-- Start MATERIALS PROVIDED --

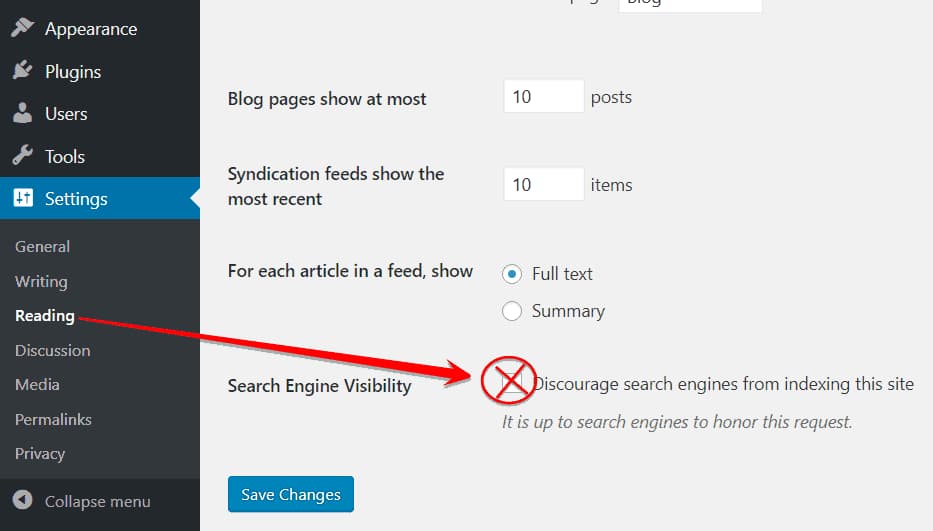Click Blog pages show at most field
Viewport: 933px width, 531px height.
(543, 97)
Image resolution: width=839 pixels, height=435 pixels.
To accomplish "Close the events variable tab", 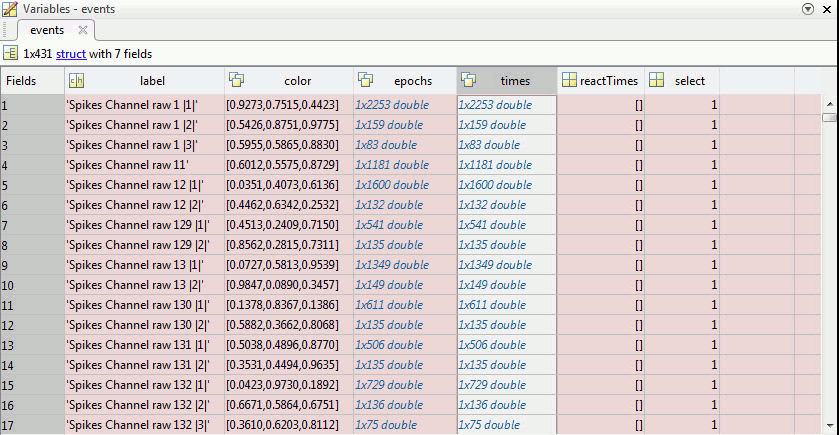I will (83, 30).
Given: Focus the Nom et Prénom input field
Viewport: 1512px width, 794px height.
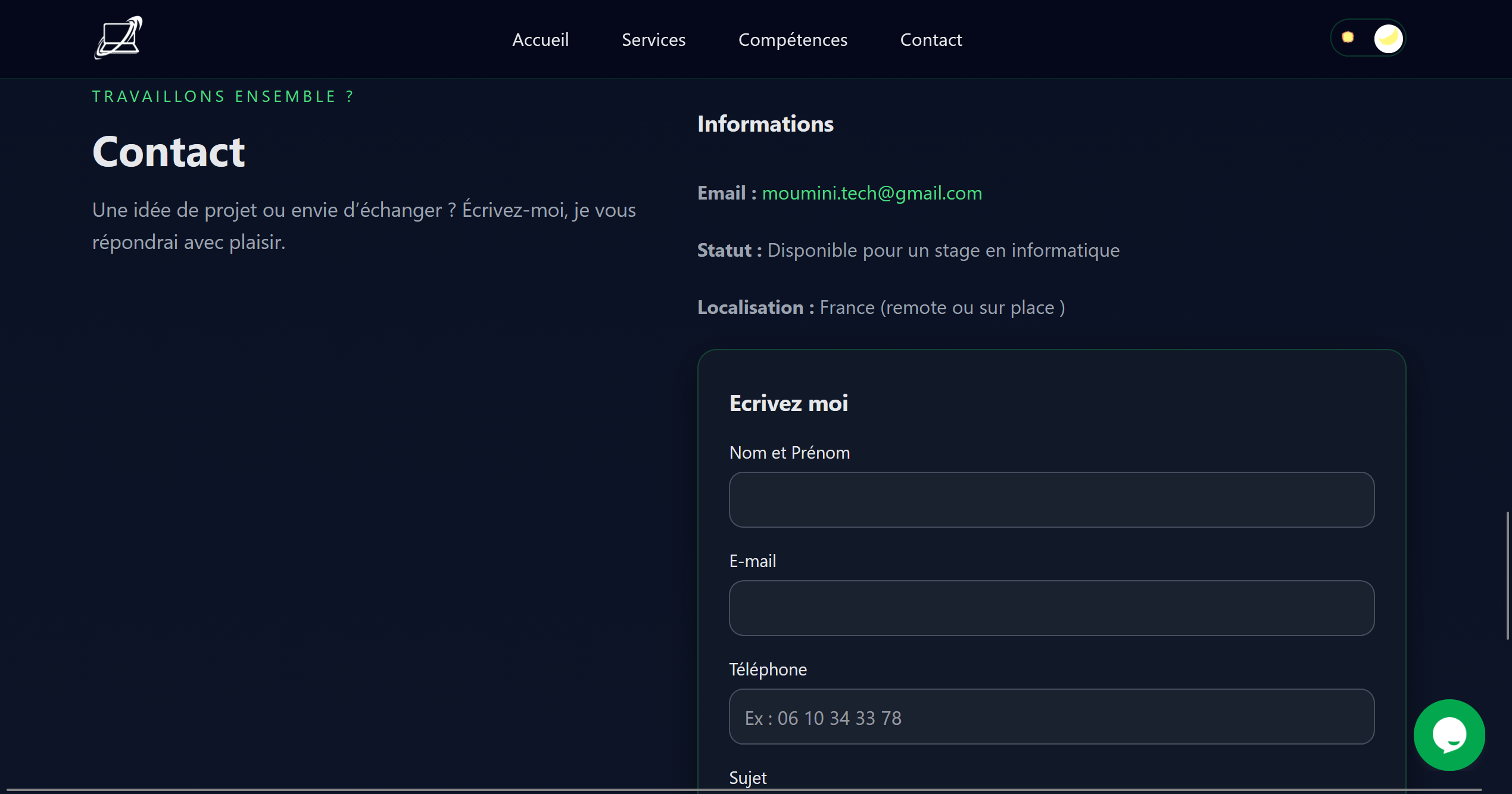Looking at the screenshot, I should 1051,500.
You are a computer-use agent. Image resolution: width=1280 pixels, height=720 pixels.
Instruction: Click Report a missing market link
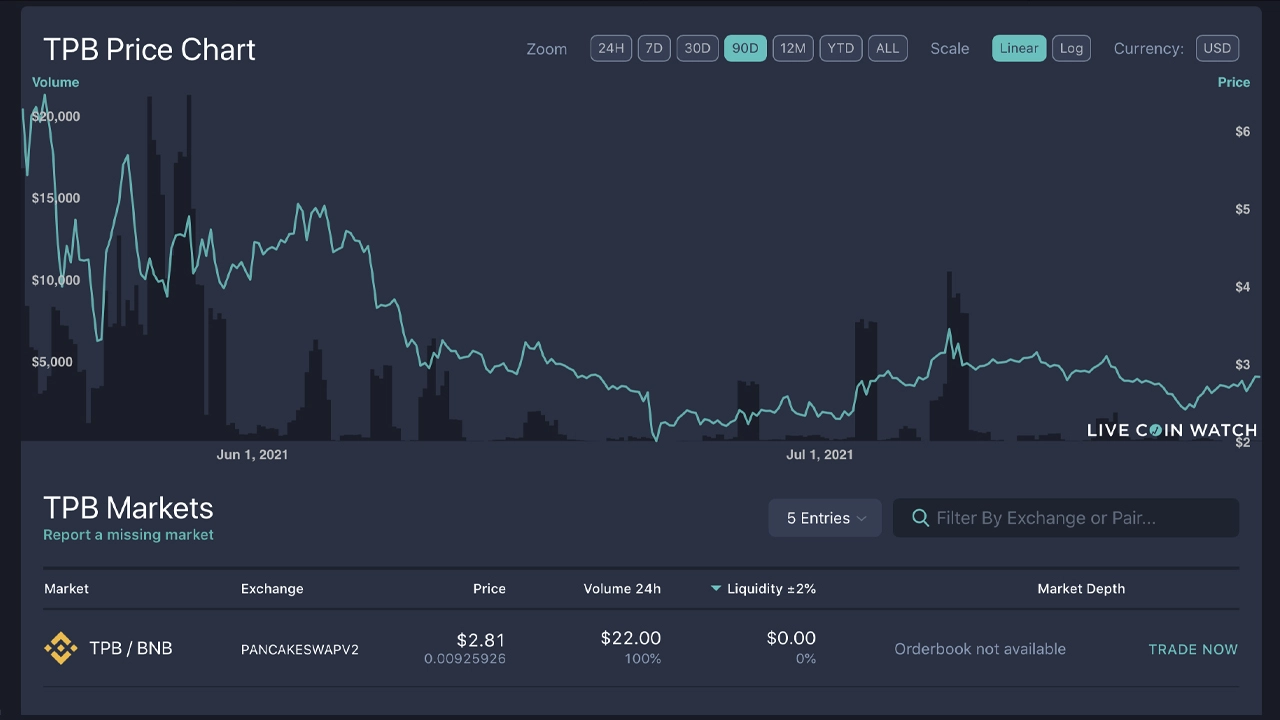(x=128, y=535)
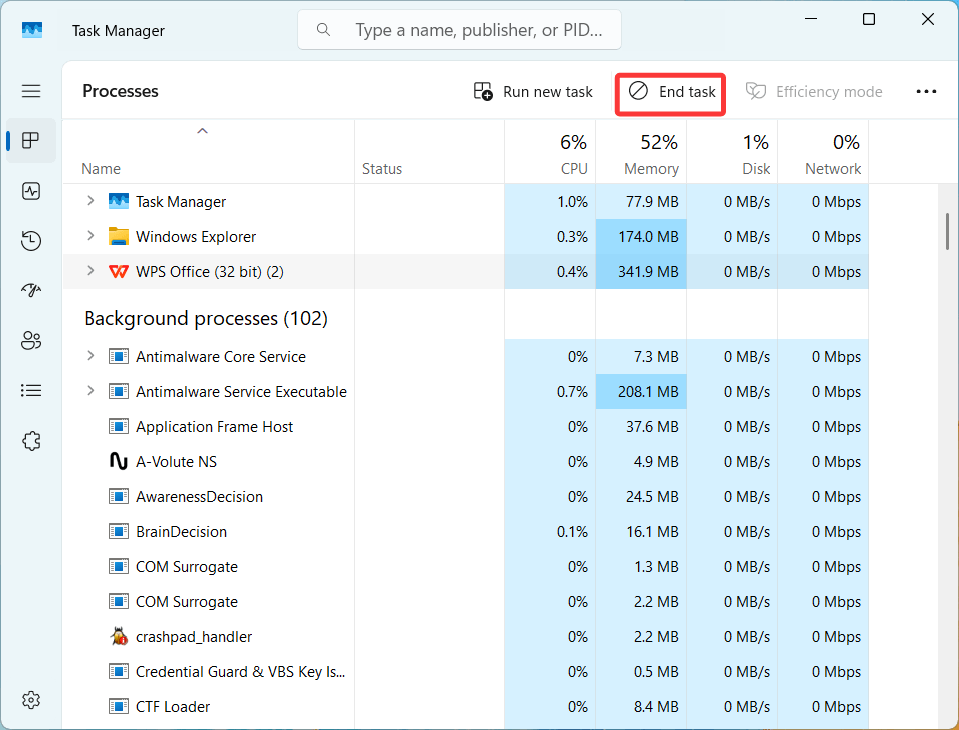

-- End MATERIALS PROVIDED --

# WHAT YOU ARE ASKED TO DO
Please print the rows again word for word, starting with the line that contains "Given: Focus the Nom et Prénom input field" and continuing through the end of the rows. Leave the pictures out of your answer.

# RESULT OF THE TASK
Given: Focus the Nom et Prénom input field
Viewport: 1512px width, 794px height.
Looking at the screenshot, I should 1051,500.
You are a computer-use agent. Image resolution: width=1280 pixels, height=720 pixels.
Instruction: Click Report a missing market link
(x=128, y=535)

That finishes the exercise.